§ 作業課題
以下の本文の内容を三文にまとめよ。

108名のうち、統合失調症圏が19名。気分障害10名、神経症性障害47名、発達障害7名、その他25名となっている。

そして、精神科につながれた108名の子どもの、5ヶ月後の転帰は、72名が通院中、14名が治療終了、5名が中断、9名が転院、8名が対象外となっている。

 これは果たして異常な数字といえないだろうか。5ヶ月で10代の若者の新たな通院者が72名増加する――ということは、単純に計算すると、1年間で170名以上の若者が精神科(ささがわ通り心・身クリニック)に通院することになるのだ。



 私はこの「泉先生」に取材を申し込んだが、粘りに粘って、ついにワープロ書きで8行ほどの「取材お断り」の手紙を手にすることができただけだった。EBM(根拠に基づいた医療)を目指しているので、取材はお受けできないという、意味不明の理由が書かれていたが、ならばこの研究のどこにEBMが存在するのかを問うた私の手紙への返事は、いまだ届いていない。

§ 提供項目
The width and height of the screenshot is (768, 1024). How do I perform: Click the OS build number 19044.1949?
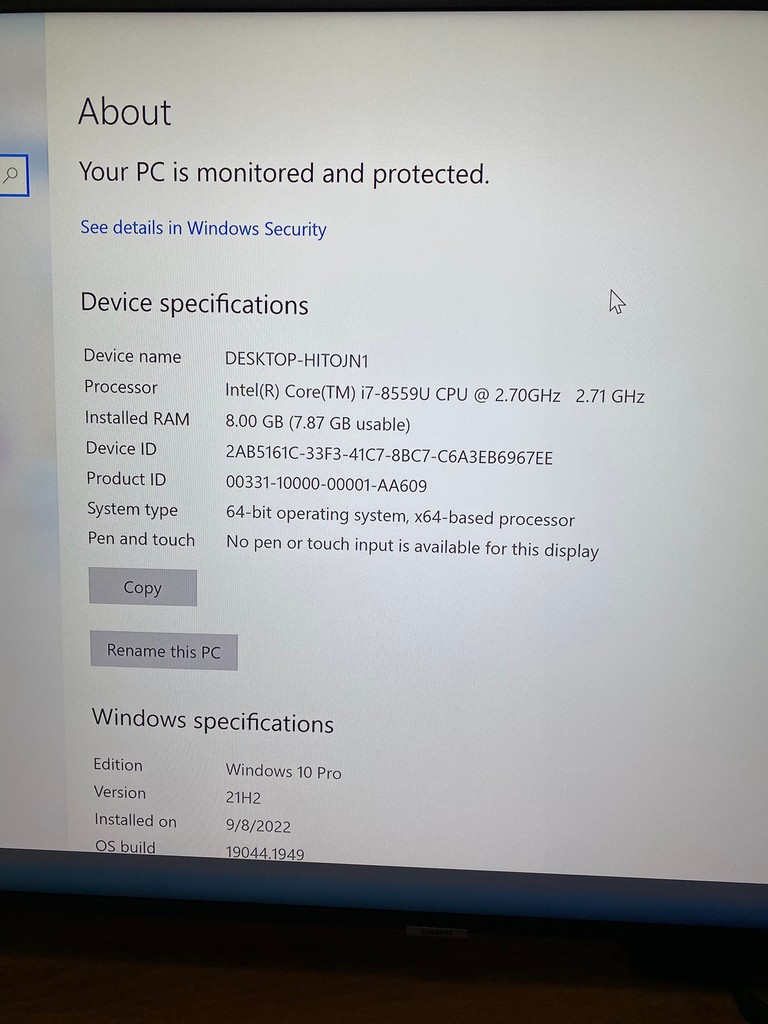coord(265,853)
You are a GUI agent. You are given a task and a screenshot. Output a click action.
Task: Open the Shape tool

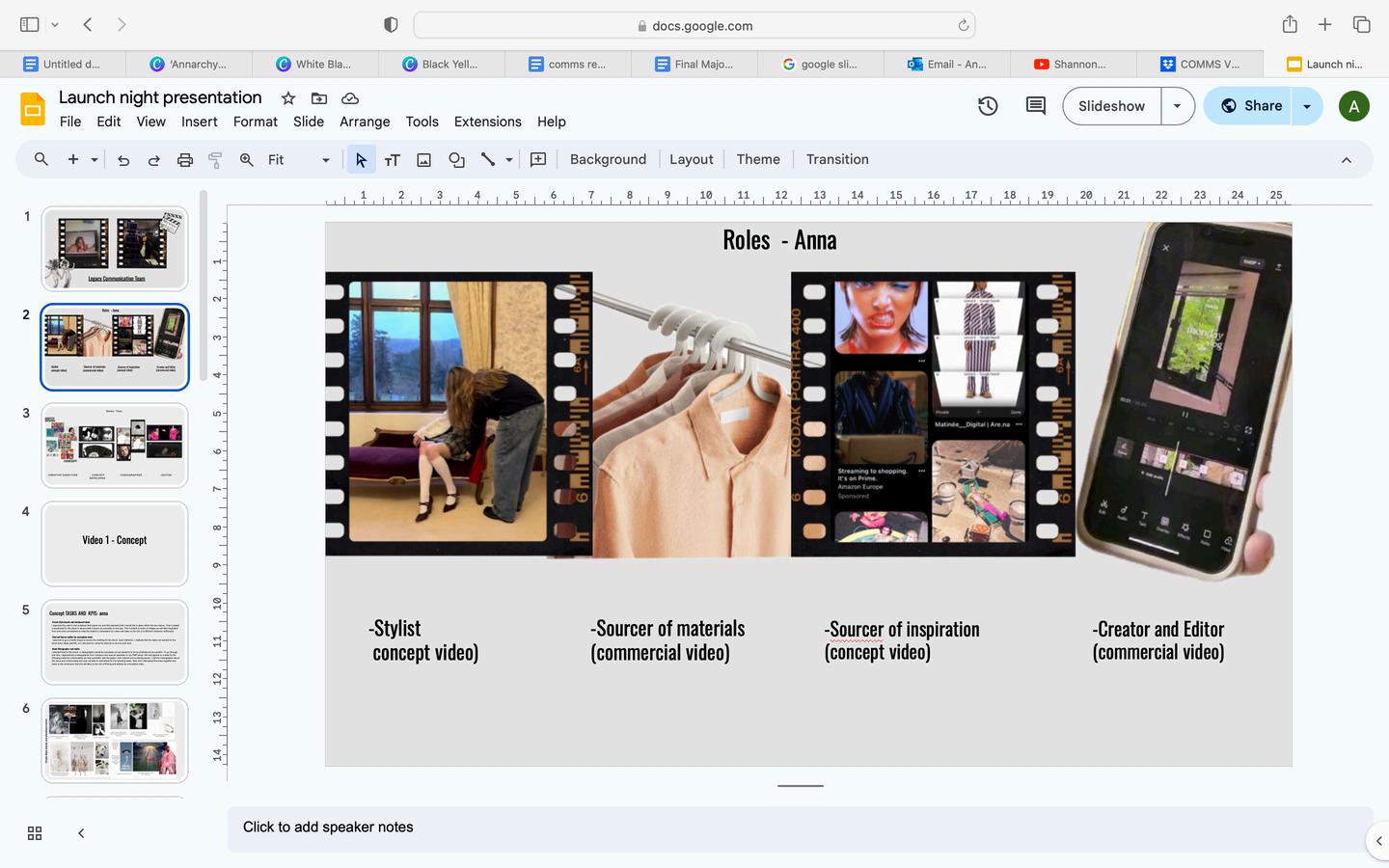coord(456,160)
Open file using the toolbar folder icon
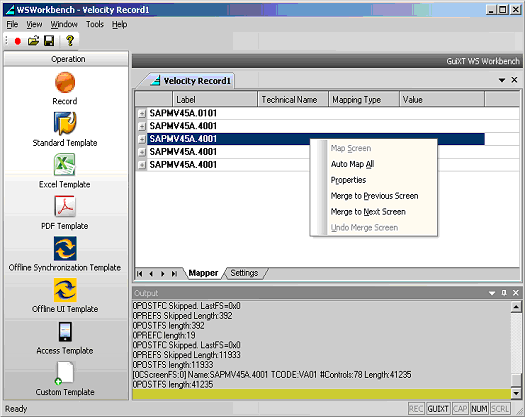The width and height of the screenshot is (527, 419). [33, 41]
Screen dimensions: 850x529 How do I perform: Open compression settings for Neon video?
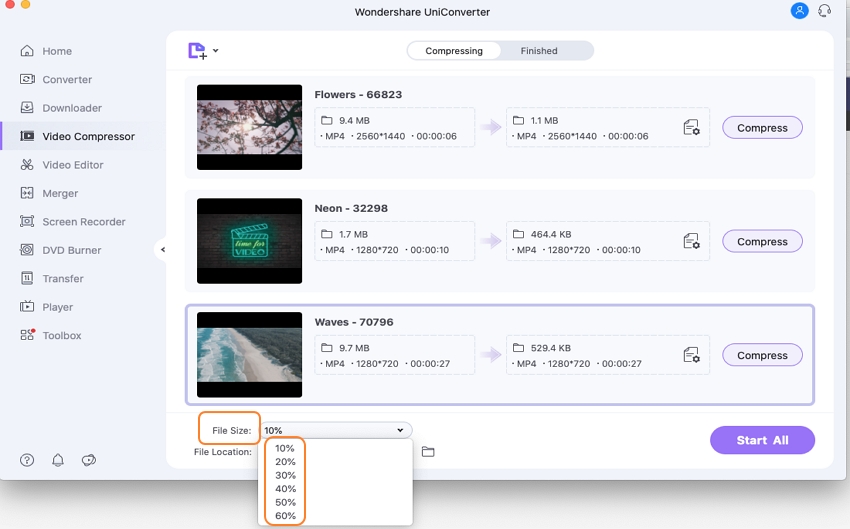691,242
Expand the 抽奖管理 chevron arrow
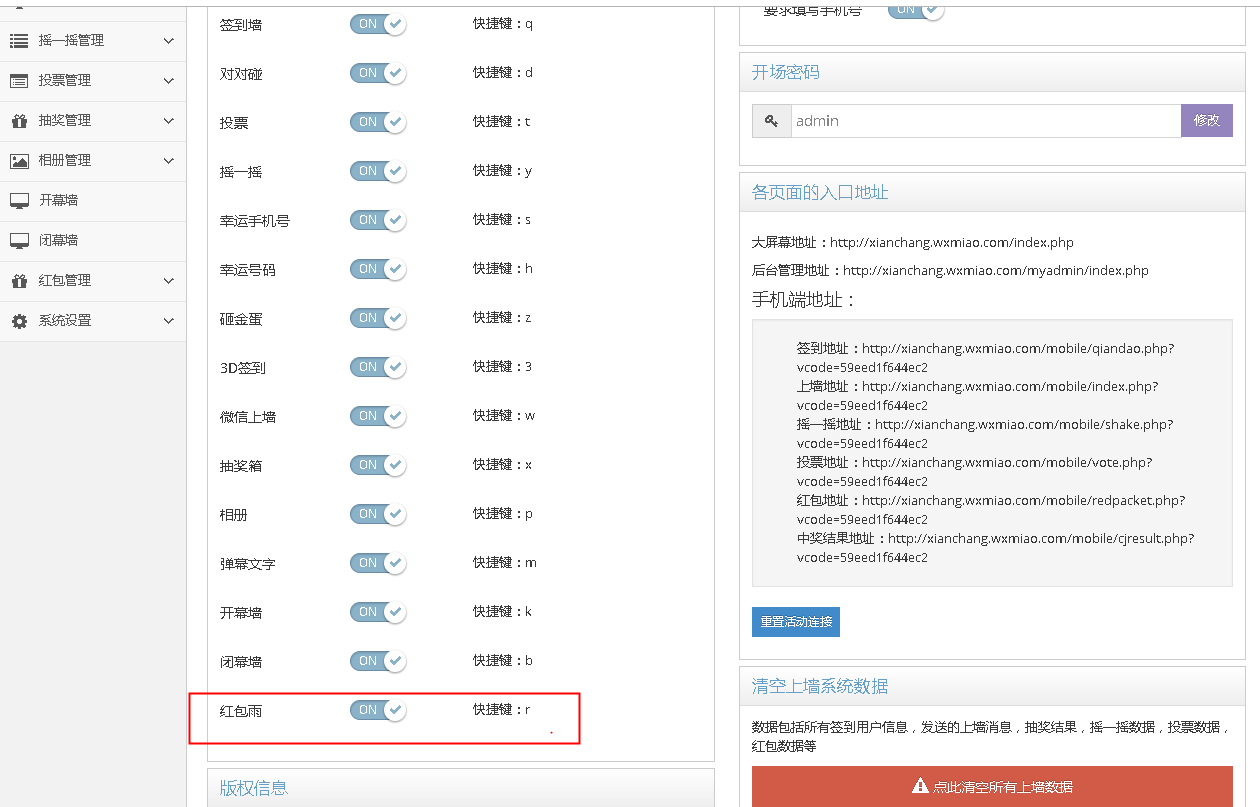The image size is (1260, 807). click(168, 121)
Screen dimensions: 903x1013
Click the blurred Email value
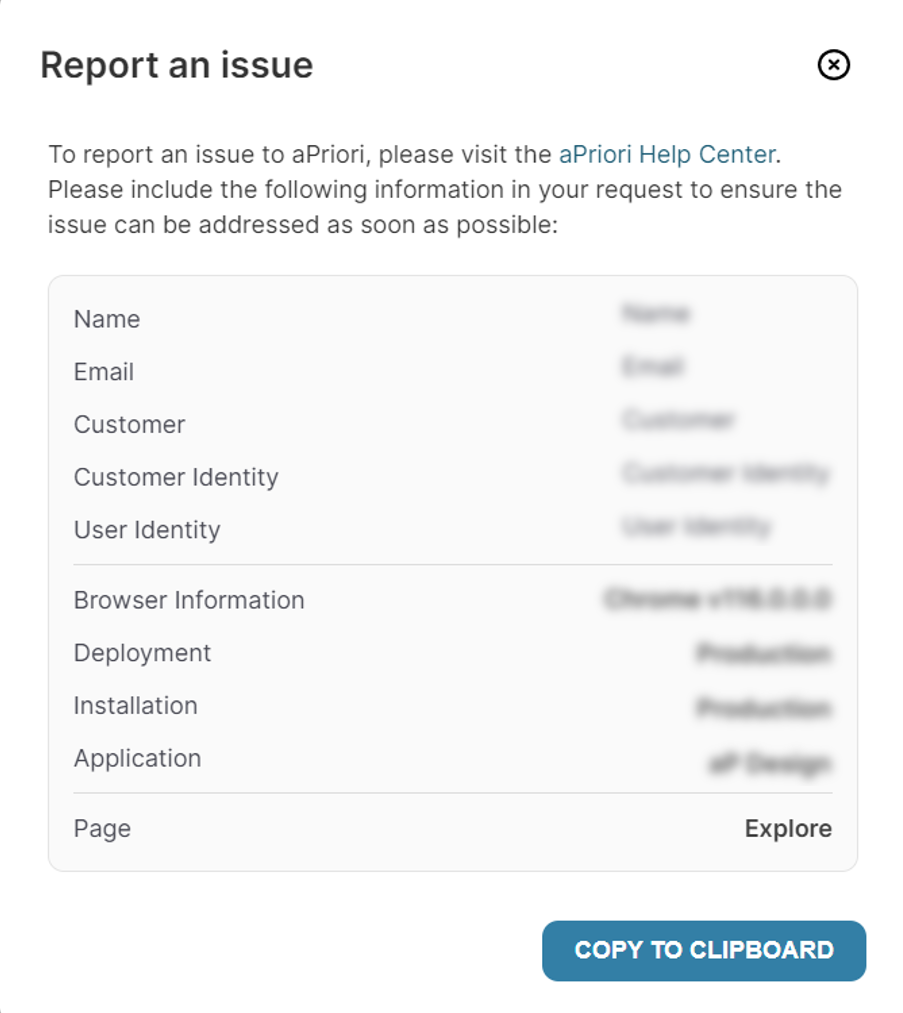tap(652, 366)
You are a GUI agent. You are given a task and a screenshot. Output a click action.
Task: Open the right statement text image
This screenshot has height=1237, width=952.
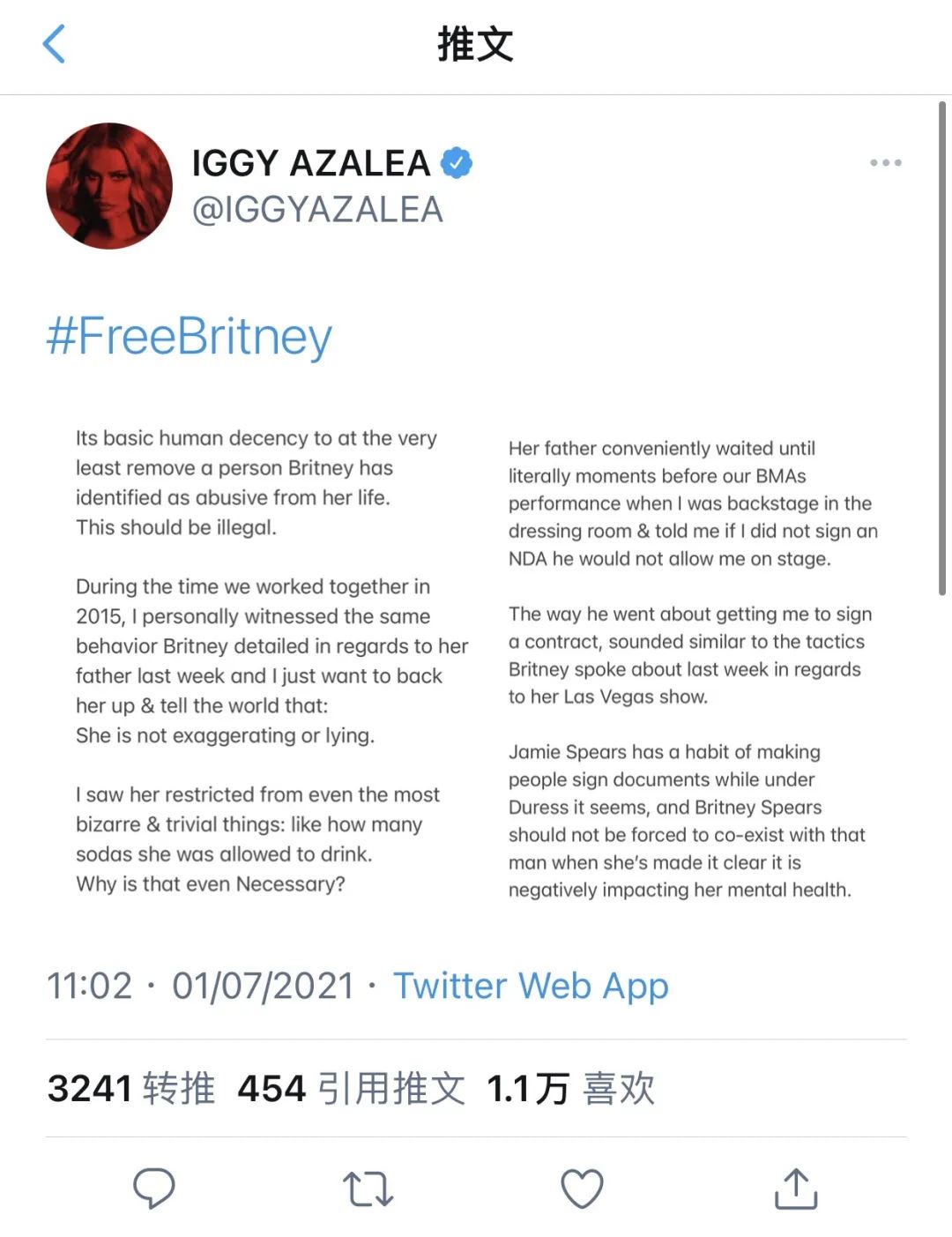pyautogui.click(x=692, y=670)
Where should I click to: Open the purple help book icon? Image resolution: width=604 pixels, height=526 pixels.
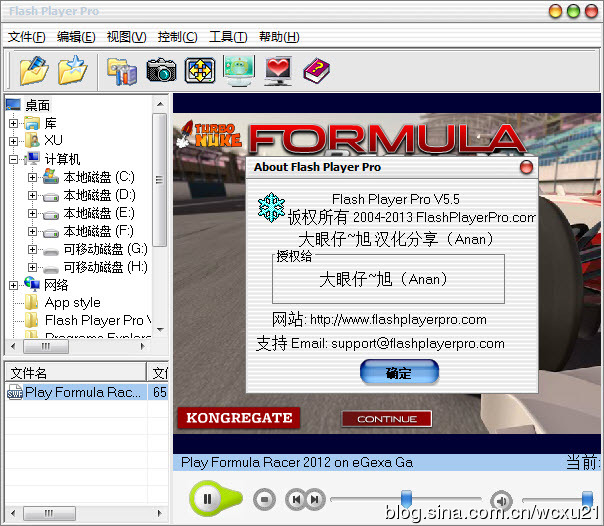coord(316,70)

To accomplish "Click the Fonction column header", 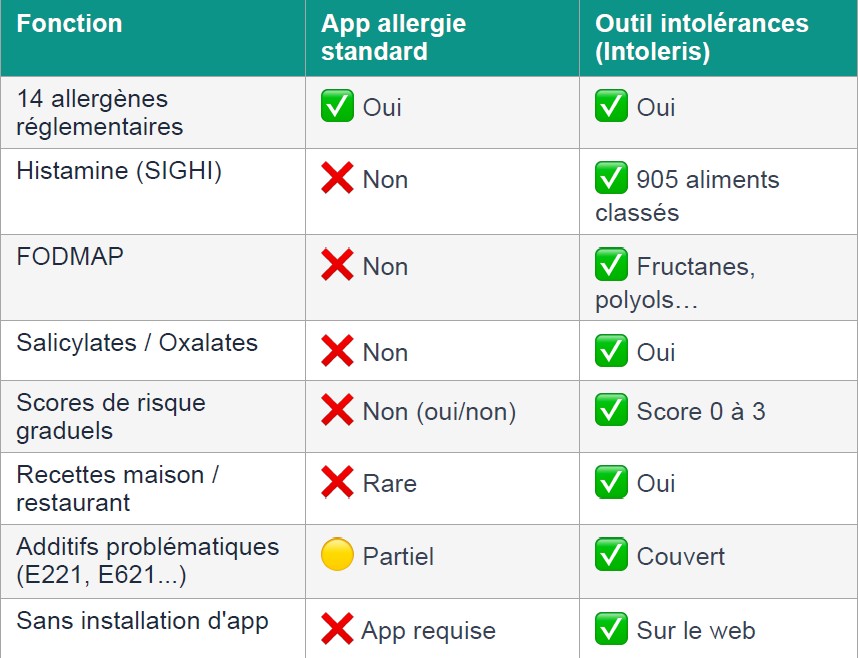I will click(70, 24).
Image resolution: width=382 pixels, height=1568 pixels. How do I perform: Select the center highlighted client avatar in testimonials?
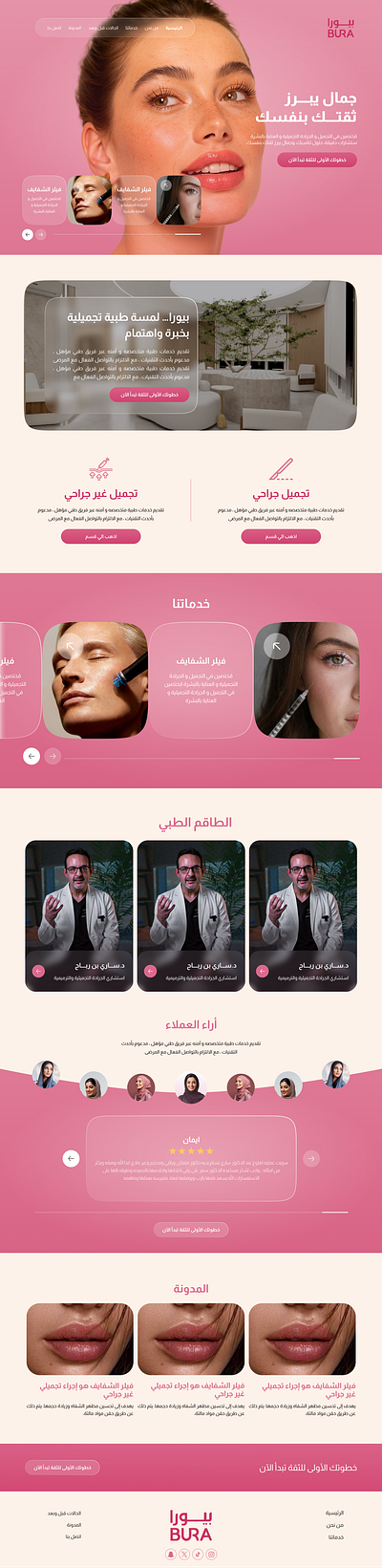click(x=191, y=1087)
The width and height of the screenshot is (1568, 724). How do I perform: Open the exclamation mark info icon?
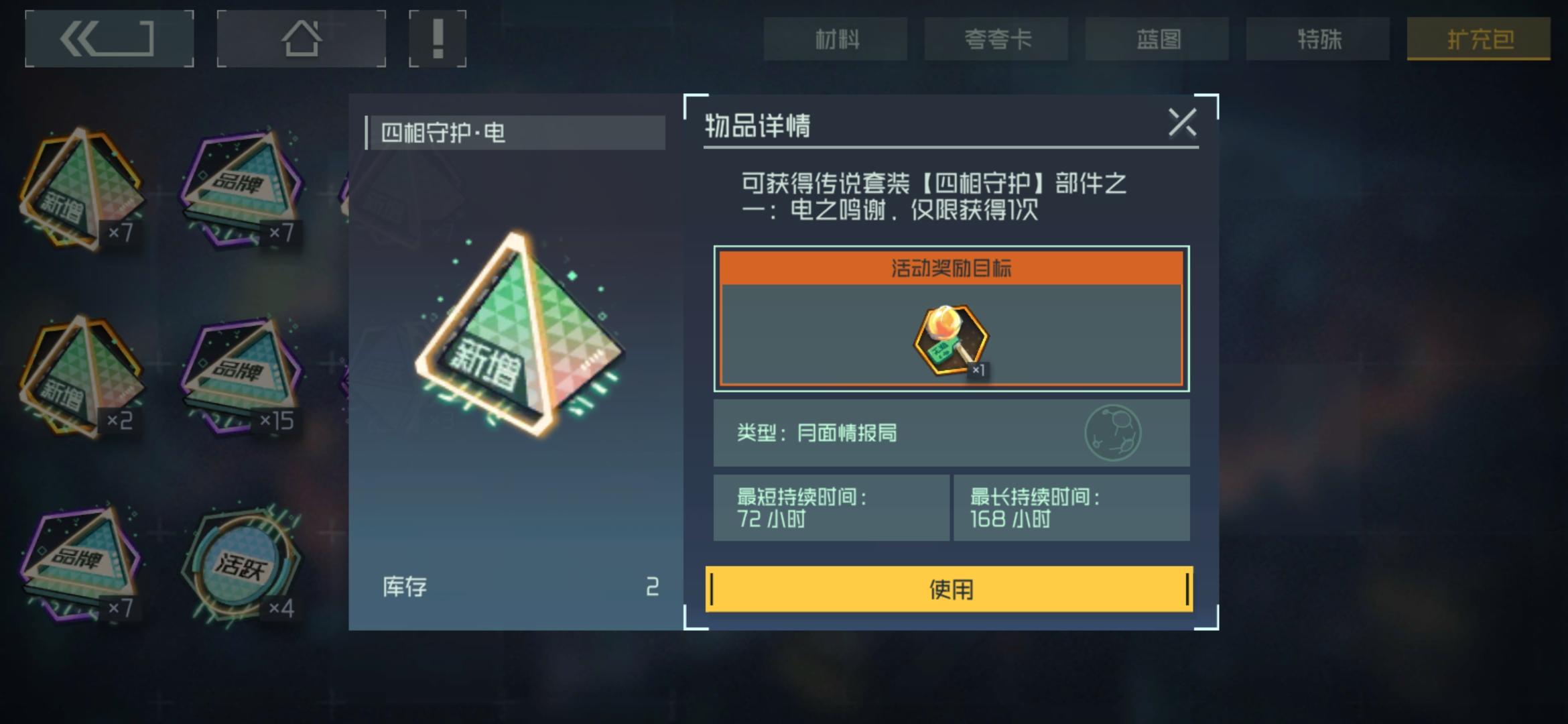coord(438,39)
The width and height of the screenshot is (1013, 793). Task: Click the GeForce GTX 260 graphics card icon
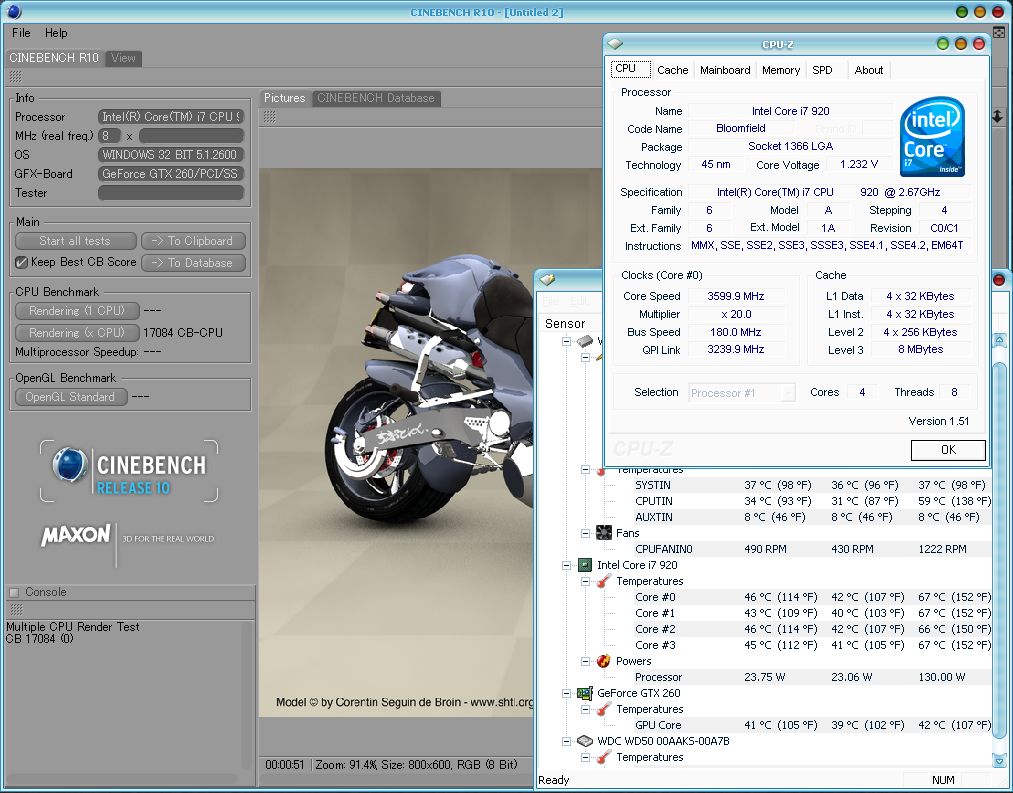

§ 演習結果
精神科につながれた108名の子どもの内訳は統合失調症圏19名、気分障害10名、神経症性障害47名、発達障害7名、その他25名で、5ヶ月後の転帰は通院中72名、治療終了14名、中断5名、転院9名、対象外8名だった。筆者は、5ヶ月で10代の新たな通院者が72名増えることは単純計算で1年間に170名以上の若者がささがわ通り心・身クリニックに通院することになるとして、これを異常な数字ではないかと問うている。筆者は「泉先生」に取材を申し込んだが、EBM(根拠に基づいた医療)を目指しているので取材は受けられないという「取材お断り」の手紙を得ただけで、この研究のどこにEBMが存在するのかを問う手紙への返事はいまだ届いていない。